Und: Hindenburg machte an dieser Stelle explizit nicht von der Möglichkeit Gebrauch, den Artikel 48 (Notverordnungen ohne erforderliche parlamentarische Zustimmung) zu bemühen, obwohl dieser für die kommende Jahre auf dem 1930er-Äquivalent einer Tastenkombination zu legen schien. Drei Tage später ernannte er eine Regierung, in der die SPD durch Freunde des Reichspräsidenten und Deutschnationale ersetzt wurden.
Ab der nächsten Reichstagswahl werden die Diagramme deutlich brauner und die Endphase der Republik beginnt. Hätte ein Wahlsystem an den Rahmenbedingungen davon etwas ändern können?
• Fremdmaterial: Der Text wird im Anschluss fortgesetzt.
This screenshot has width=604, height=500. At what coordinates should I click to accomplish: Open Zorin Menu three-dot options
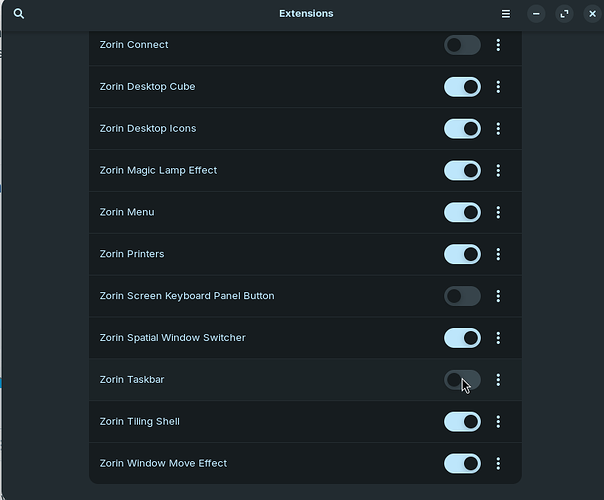498,212
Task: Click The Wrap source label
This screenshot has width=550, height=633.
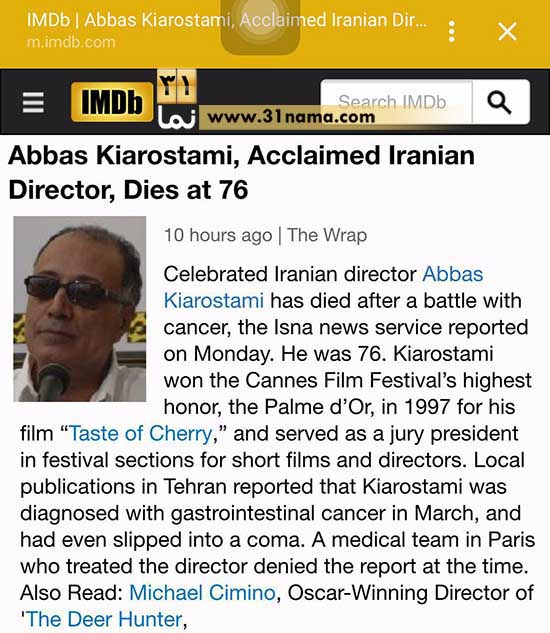Action: [x=327, y=235]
Das halte ich für wenig belegbar:
- Grundsätzlich wären andere Mehrheiten als die Große Koalition von vornherein rechnerisch möglich gewesen, sie waren aber politisch nicht gewünscht.
- Das nachfolgende Stützen von Regierungen ohne Reichstagsmehrheit mit den Präsidialkabinetten war ein vom Wahlsystem unabhängiger Mechanismus der Weimarer Verfassung, der zusätzliche Regierungsmacht in die Hände des Präsidenten legt.
- Trotz insgesamt instabiler Verhältnisse hatte die NSDAP (vorher organisiert im NSFB) über Jahre hinweg den Status einer Splittergruppe behalten, ihr Aufstieg in den kommenden zwei Jahren kam nicht aus einer langsam wachsenden Reichstagsfraktion.
- Der Reichspräsident hatte das Mittel der Notverordnung, auf dem die nachfolgenden Kabinette primär basieren sollten – es aber der SPD-geführten Regierung nicht angeboten, da er hoffte, die Sozialdemokraten aus der Regierung zu drängen.
- Und natürlich: die einsetzende Weltwirtschaftskrise führte zwischen 1928 und 1930 zu einer Verdopplung(!) der reichsweiten Arbeitslosenzahl, nachdem diese in den Jahren zuvor stabil bis rückläufig war.
Die Verfassung der Weimarer Republik hat mit der schwachen und instabilen Rolle des Parlamentes einen Anteil an den Mechanismen, die zu ihrem Untergang führten. Im Verhältnis zur grundsätzlichen Fehlkonstruktion eines semididaktorischen Reichspräsidenten und selbstverständlich den massiven äußeren Einflüssen (sowie, siehe Stresemanns Tod, schieren Unglücken) tritt das jedoch deutlich in den Hintergrund.